*** Block opens ***
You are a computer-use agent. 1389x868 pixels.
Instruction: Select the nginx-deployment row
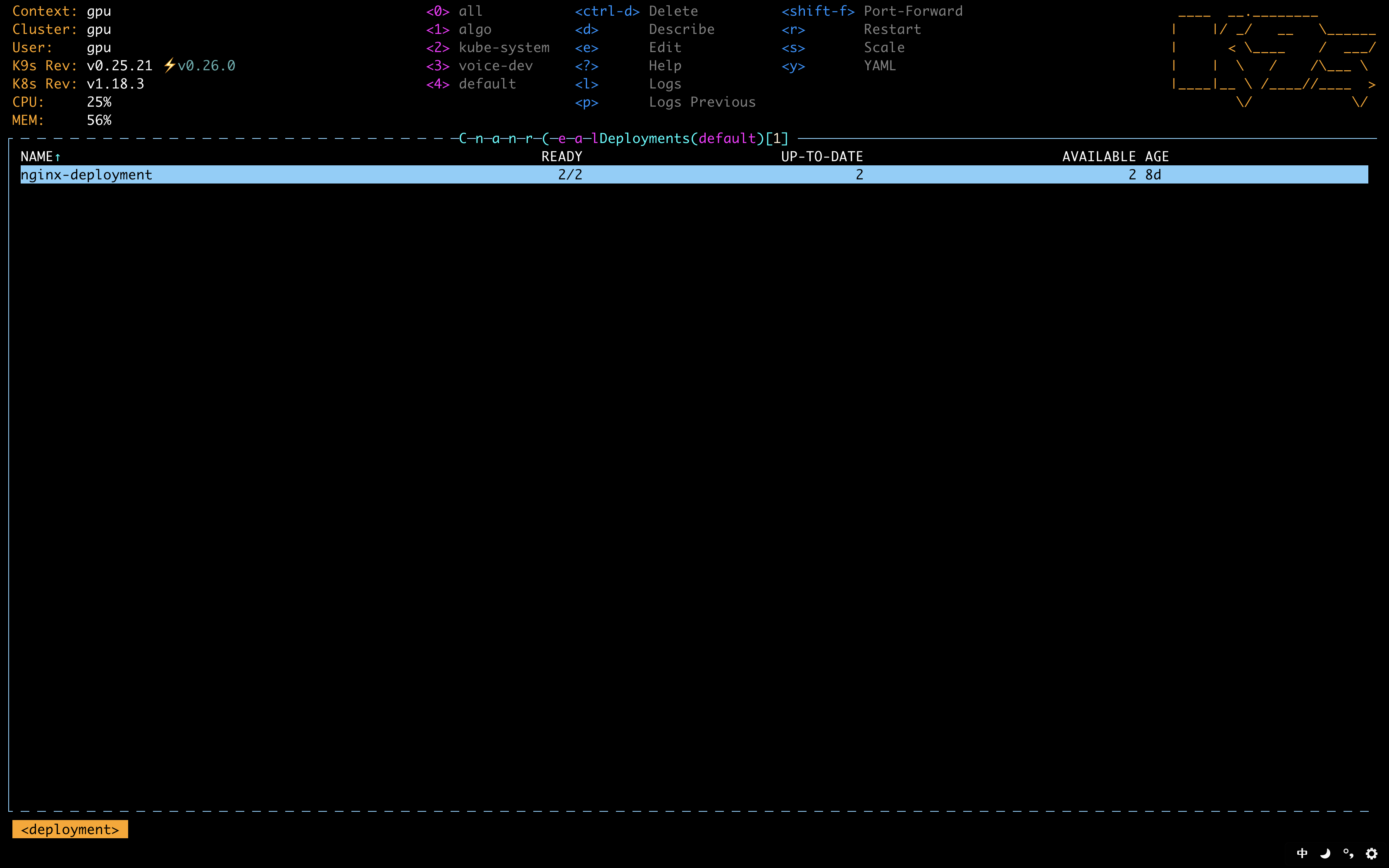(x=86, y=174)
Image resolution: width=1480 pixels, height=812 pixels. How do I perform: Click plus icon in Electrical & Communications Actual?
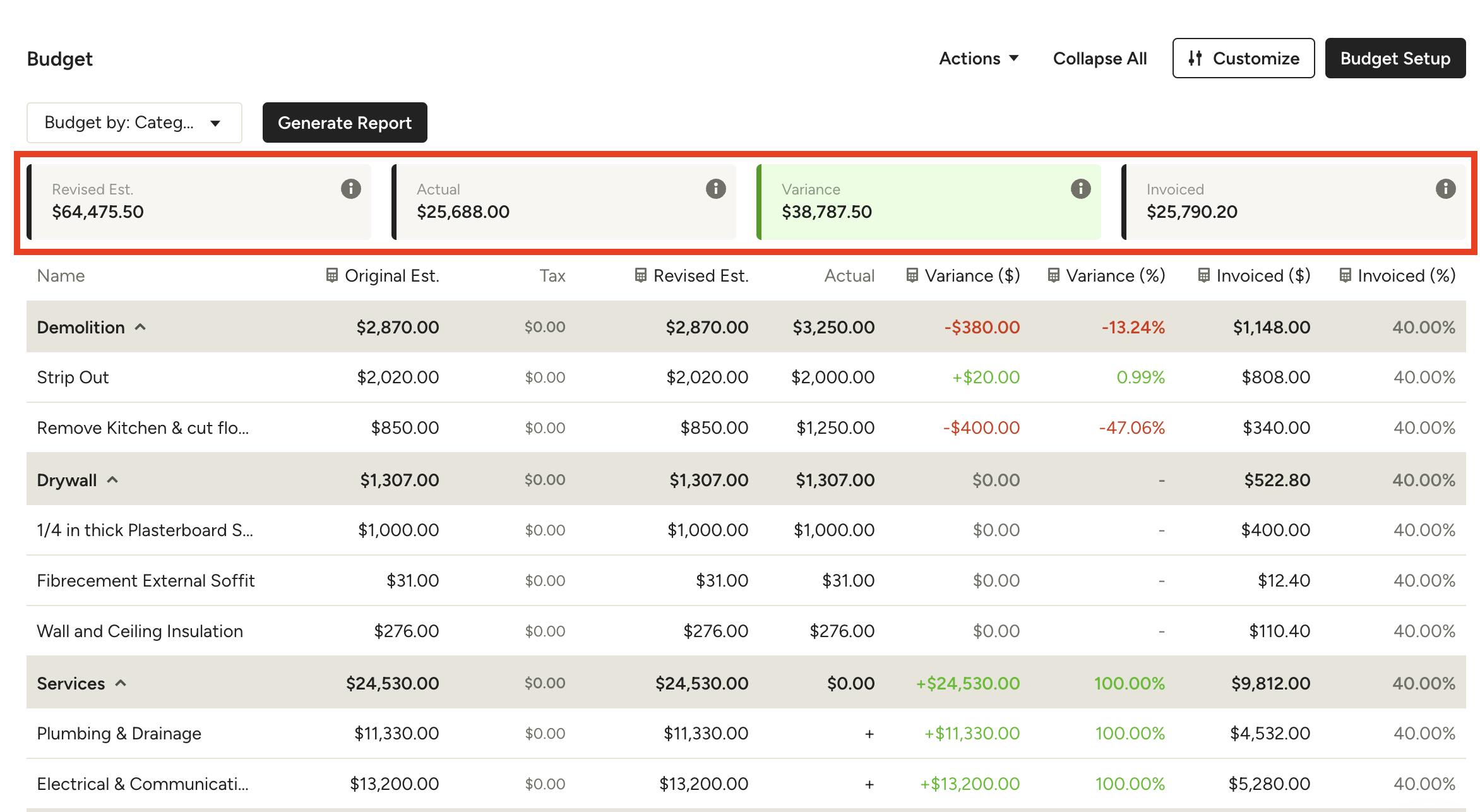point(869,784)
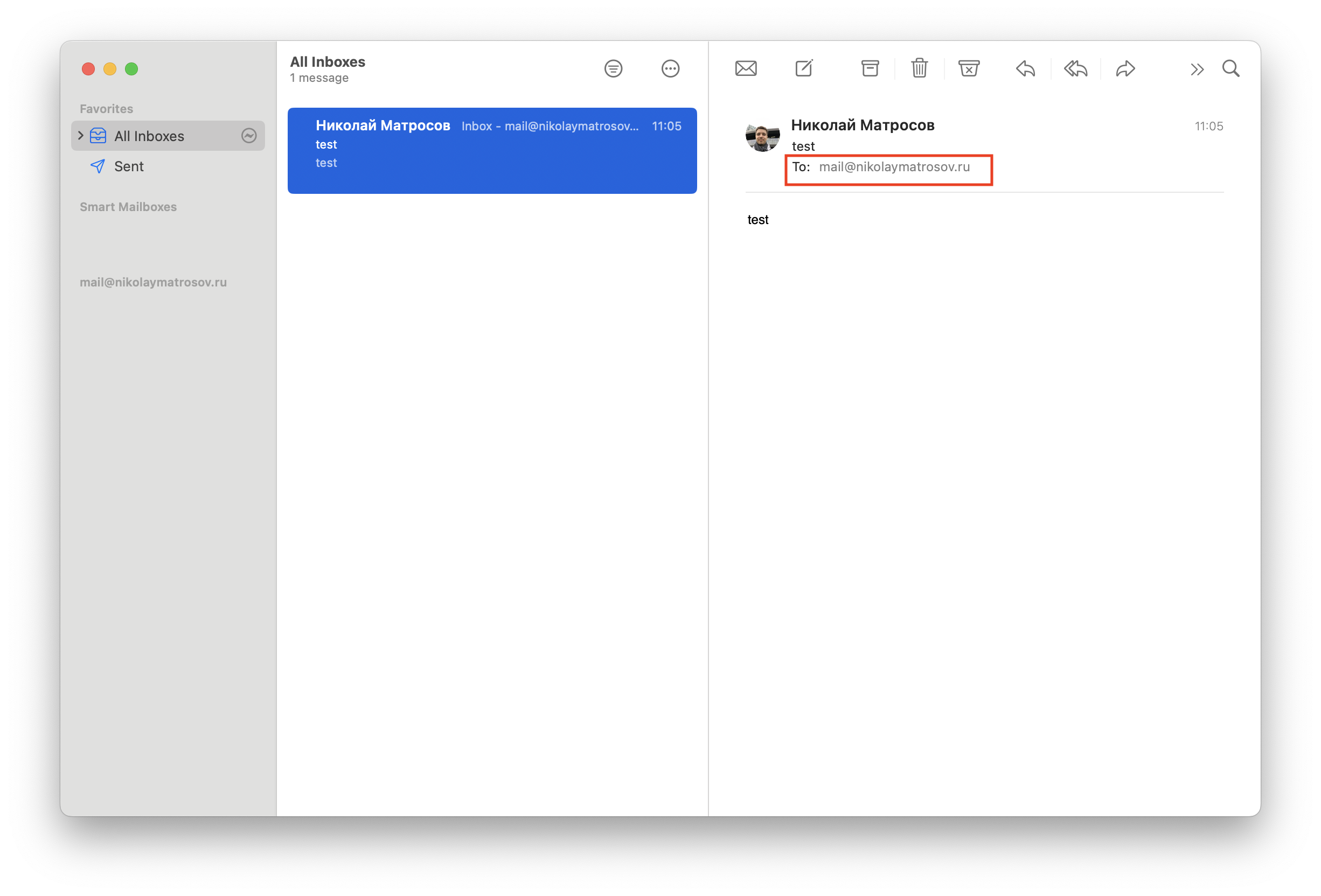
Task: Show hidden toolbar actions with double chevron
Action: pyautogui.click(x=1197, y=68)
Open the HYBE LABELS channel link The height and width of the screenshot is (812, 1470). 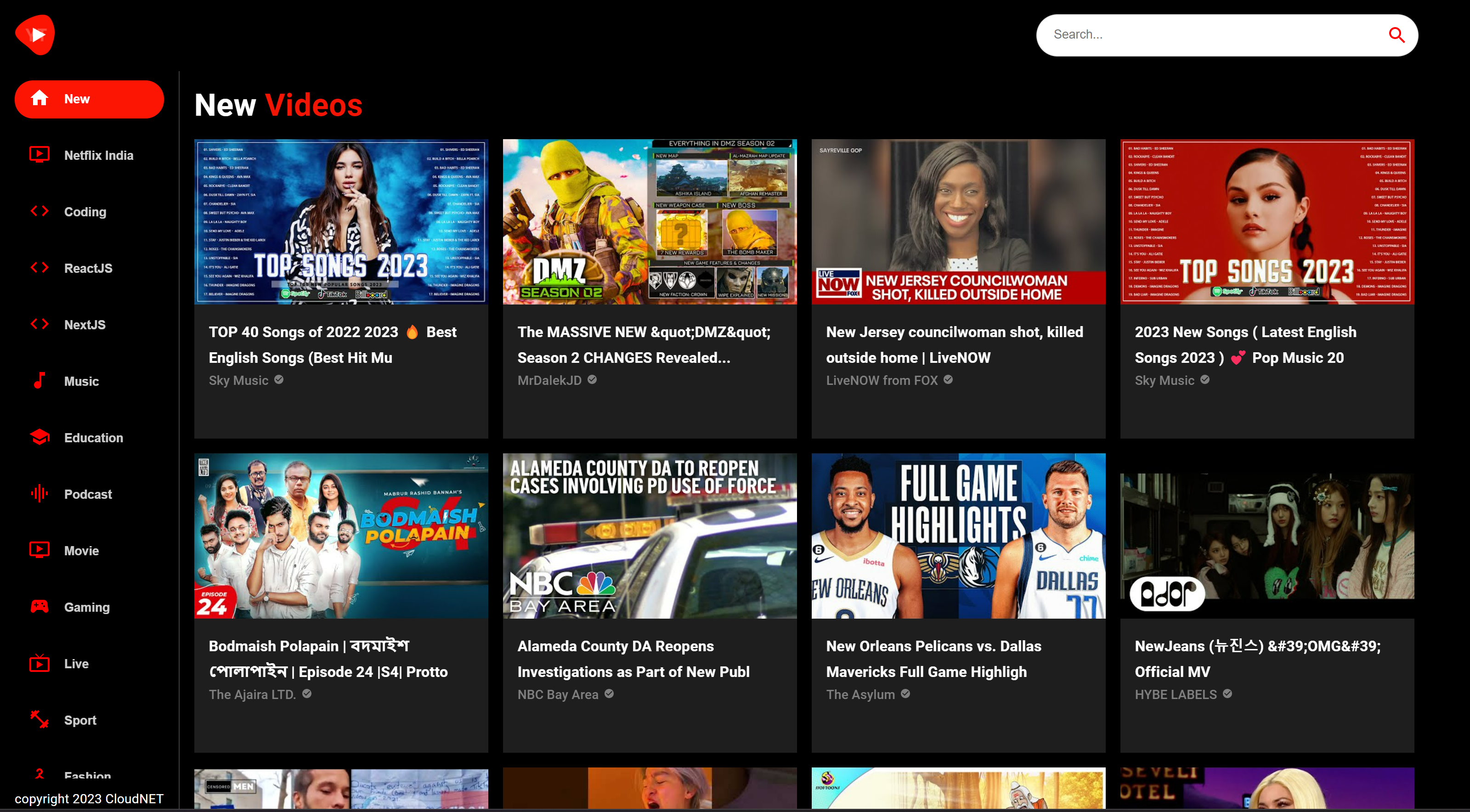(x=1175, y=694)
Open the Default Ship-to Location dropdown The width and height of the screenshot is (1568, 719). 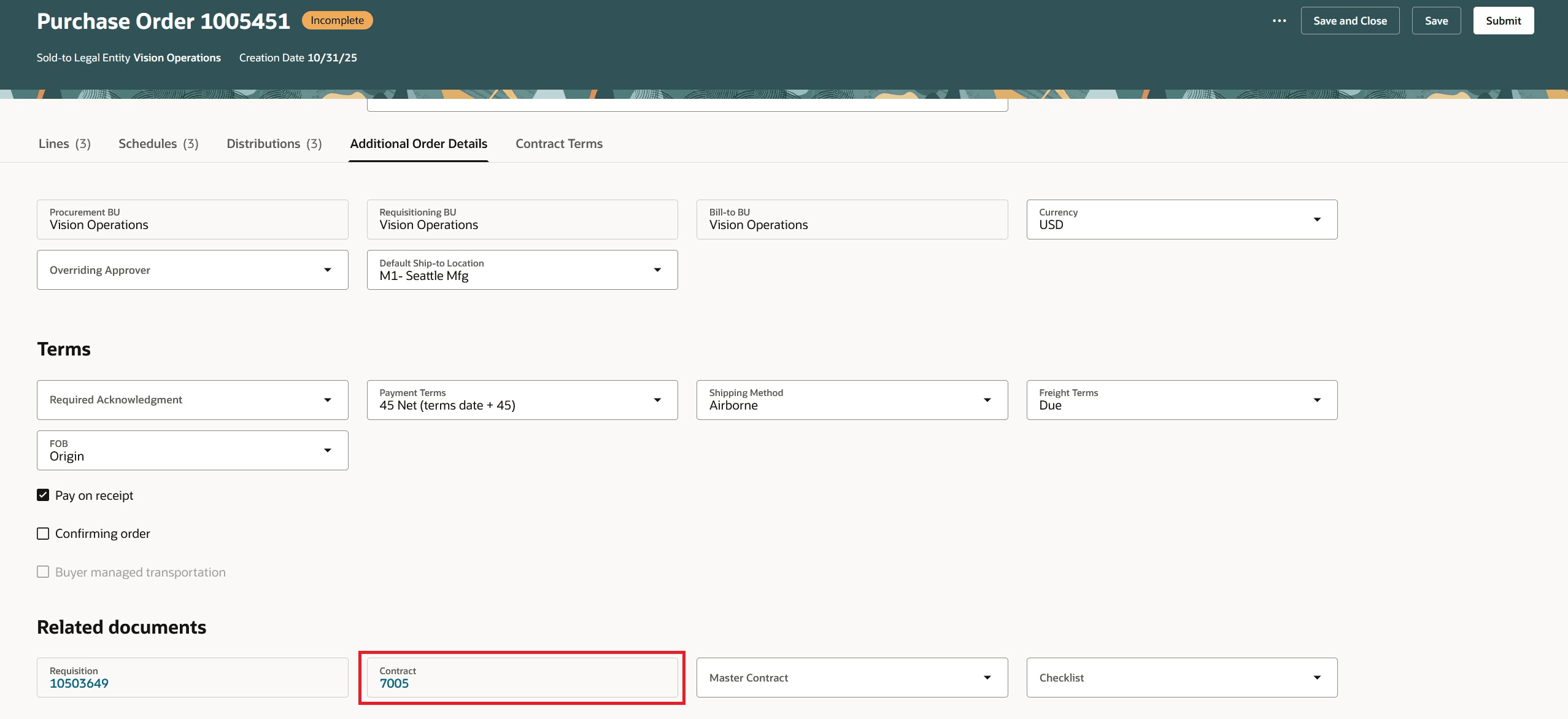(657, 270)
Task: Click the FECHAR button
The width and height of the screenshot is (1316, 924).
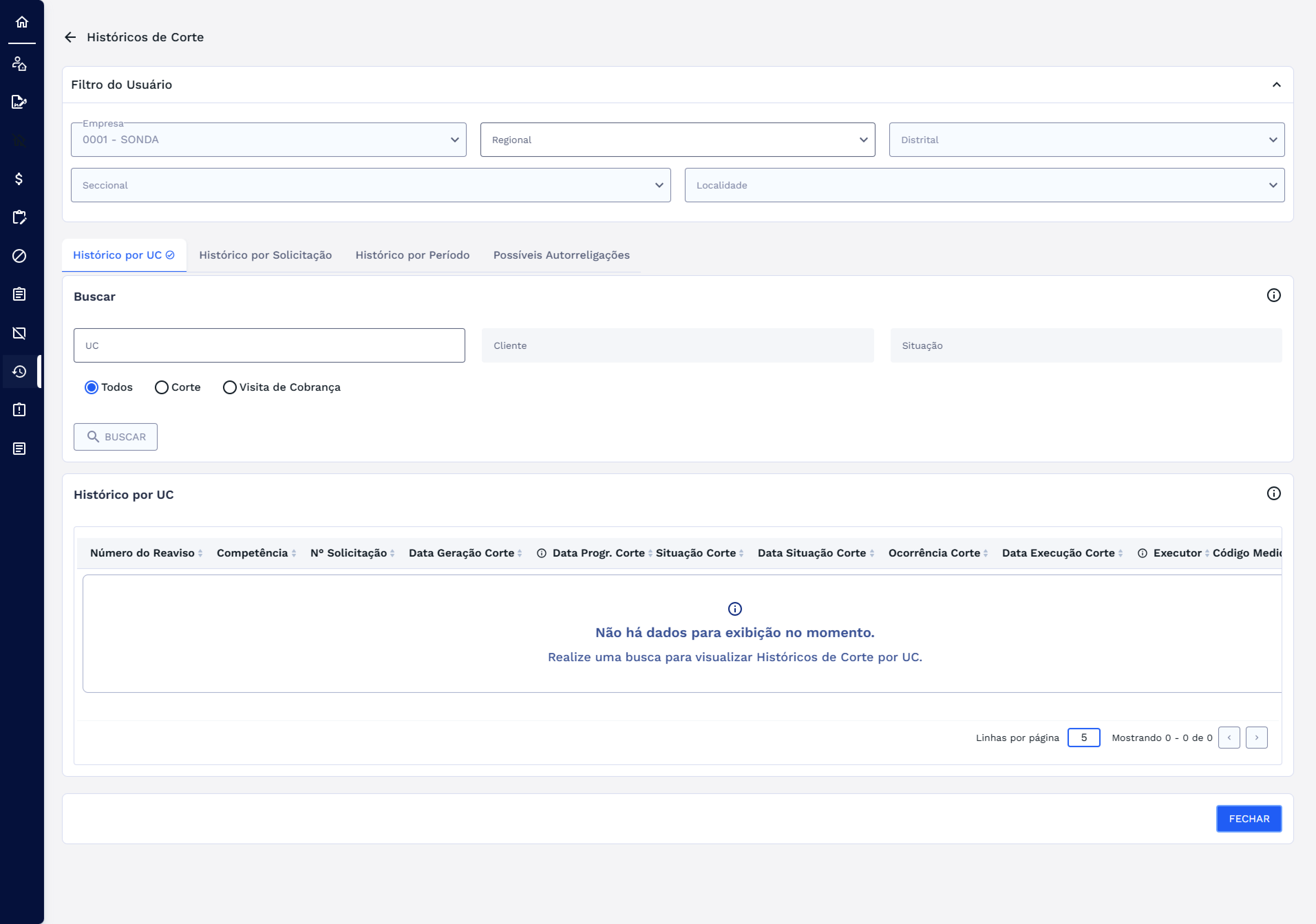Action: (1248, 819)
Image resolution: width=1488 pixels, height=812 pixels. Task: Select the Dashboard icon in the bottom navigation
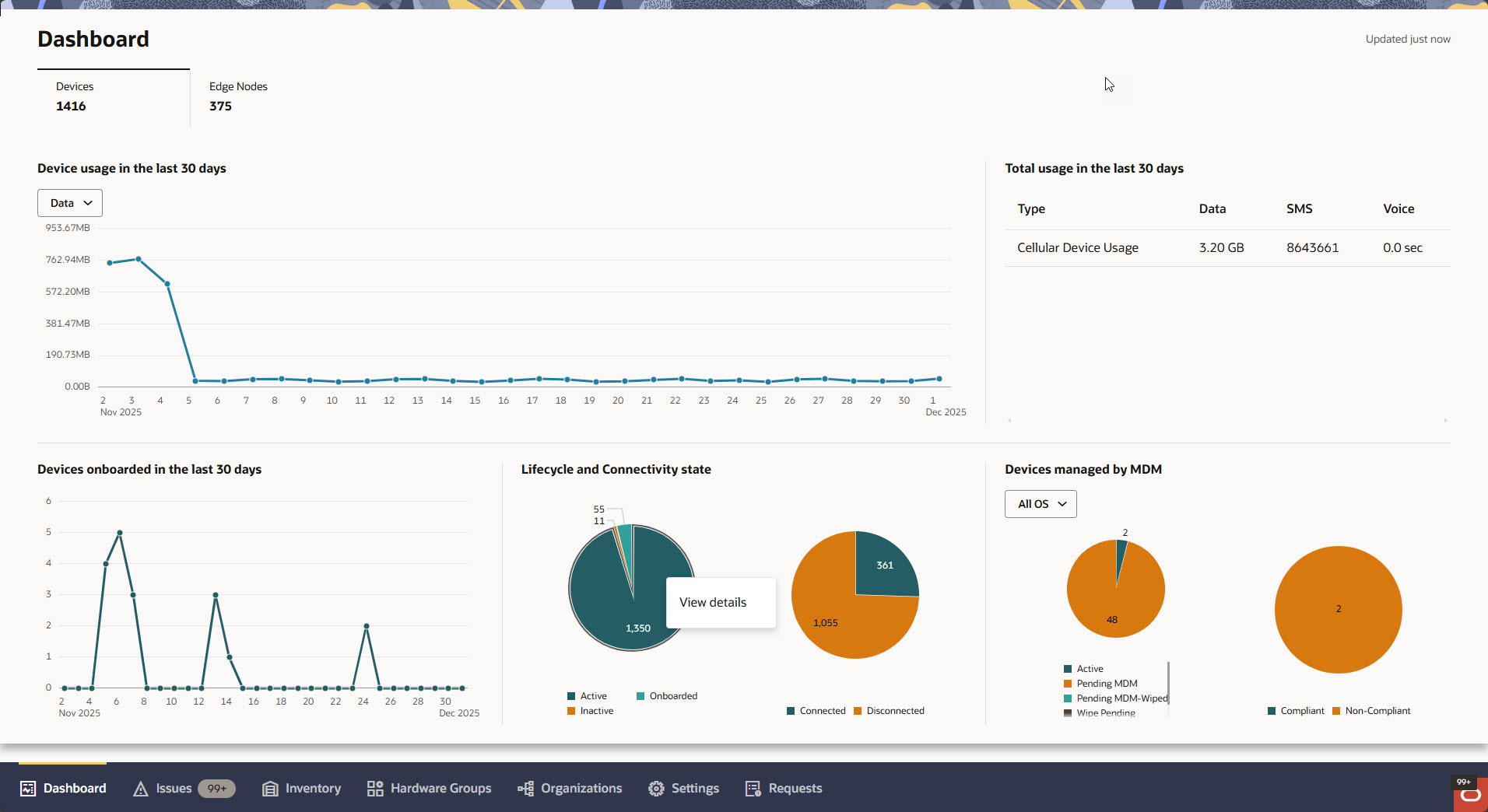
*** Block closes ***
● **WORK REQUEST**: What must be output is the exact run of lines from the one holding "The width and height of the screenshot is (1316, 924)." through the end of the entries above, both ends included, minus the pictures.

● **RESPONSE TO THIS TASK**:
The width and height of the screenshot is (1316, 924).
Action: (1248, 819)
Image resolution: width=1488 pixels, height=812 pixels. Task: Select the Dashboard icon in the bottom navigation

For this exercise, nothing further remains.